Current key projects he is focusing on include a study of notions of eastern cosmopolitanism in Bukhara and development of the concept of ‘projected commonality’ along with an ethnographic study of Challa, the ‘Muslim Jews’, of Central Asia. He also directs the Cambridge project on documenting inter-linkages between environment, culture and education through mapping of local knowledge systems in Ferghana Valley. This historical and anthropological research is done in conjunction with policy related projects like understanding of social development in the Shanghai Cooperation Organisation realm, dialogue between the Muslim world and the West and Environmental Security of the Central Asian Region.

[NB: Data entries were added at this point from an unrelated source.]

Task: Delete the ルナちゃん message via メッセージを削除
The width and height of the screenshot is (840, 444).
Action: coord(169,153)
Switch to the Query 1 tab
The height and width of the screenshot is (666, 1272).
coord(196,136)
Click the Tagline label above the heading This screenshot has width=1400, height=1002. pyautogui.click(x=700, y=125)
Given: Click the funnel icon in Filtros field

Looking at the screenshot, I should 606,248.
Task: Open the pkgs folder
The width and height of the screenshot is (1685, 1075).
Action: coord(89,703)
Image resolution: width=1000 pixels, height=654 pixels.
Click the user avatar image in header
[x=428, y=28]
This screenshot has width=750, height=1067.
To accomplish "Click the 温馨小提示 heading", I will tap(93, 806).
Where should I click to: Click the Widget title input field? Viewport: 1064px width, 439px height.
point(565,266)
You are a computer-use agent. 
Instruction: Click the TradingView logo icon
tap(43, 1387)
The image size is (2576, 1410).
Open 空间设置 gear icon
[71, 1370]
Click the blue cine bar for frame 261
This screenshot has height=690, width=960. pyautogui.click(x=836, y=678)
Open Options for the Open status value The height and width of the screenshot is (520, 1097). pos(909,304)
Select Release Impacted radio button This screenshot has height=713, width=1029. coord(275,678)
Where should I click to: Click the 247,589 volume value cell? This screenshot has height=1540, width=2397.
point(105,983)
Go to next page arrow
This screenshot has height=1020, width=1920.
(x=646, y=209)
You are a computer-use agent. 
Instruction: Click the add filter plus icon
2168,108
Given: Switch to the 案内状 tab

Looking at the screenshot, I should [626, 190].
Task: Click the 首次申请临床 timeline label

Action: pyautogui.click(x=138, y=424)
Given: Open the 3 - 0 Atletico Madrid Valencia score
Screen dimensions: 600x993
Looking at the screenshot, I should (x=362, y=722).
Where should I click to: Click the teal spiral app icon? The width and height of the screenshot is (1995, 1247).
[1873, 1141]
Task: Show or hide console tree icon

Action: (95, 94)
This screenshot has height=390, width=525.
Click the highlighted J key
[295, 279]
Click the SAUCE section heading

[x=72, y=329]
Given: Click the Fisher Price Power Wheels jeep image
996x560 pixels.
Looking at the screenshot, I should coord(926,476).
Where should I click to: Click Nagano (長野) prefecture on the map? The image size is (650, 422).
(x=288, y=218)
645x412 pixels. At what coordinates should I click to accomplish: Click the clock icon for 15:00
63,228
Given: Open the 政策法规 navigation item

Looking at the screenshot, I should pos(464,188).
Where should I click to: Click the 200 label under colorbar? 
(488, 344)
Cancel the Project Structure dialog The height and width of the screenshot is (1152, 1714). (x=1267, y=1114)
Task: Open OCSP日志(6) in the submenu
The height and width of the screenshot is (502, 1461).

This is in parallel with his work on superconductors, magnets, graphite and renewable energy applications related to rare-earth metals and oxides.

He has supervised fourteen PhD dissertations, fifteen Masters Projects and a number of undergraduate dissertations.  In the last five years he has delivered more than 70 plenary and keynote addresses and international conferences and government and public forums.  He has published 60 peer reviewed and invited research articles and book chapters in both Islamic and Central Asian Studies as well as Experimental Physics ( Several in the journal Nature).  He has chaired 10 major international conferences and numerous panels.

Siddharth Saxena is consulted  frequently by several international organisations in the UN system and otherwise and is on Cambridge Middle East working group, Cambridge India Partnership Group, Cambridge International Development Forum, Mongolia and Inner Asia Studies Unit Management Committee, UK India Business Forum next Generation Advisory Board, British Uzbek and Kazakh Society Boards. He guides a number of institutional development projects in Central Asia.

He has discovered four new superconductors, including the first ferromagnetic superconductor. He was awarded the International Union of Pure and Applied Physics (IUPAP) Young Scientist Medal in 2006 and a Medal for Service to Education in Kazakhstan, th Kazakh minister of education in April 2009 and an Honorary Doctorate and Professorship in November 2009. Honorary Professor of  Astana Economic Forum 2012. Presidential Medals of Honour from booth Uzbekistan and Kazakhstan in 2011. He is a Director of Future Power Ltd., CamCool Ltd., CantabrigiaAdvisors Ltd.

In 2011 he, together, with Lord Waverly took to review and renew the Foreign Affairs Select Committee Report on Central Asia and South Caucuses.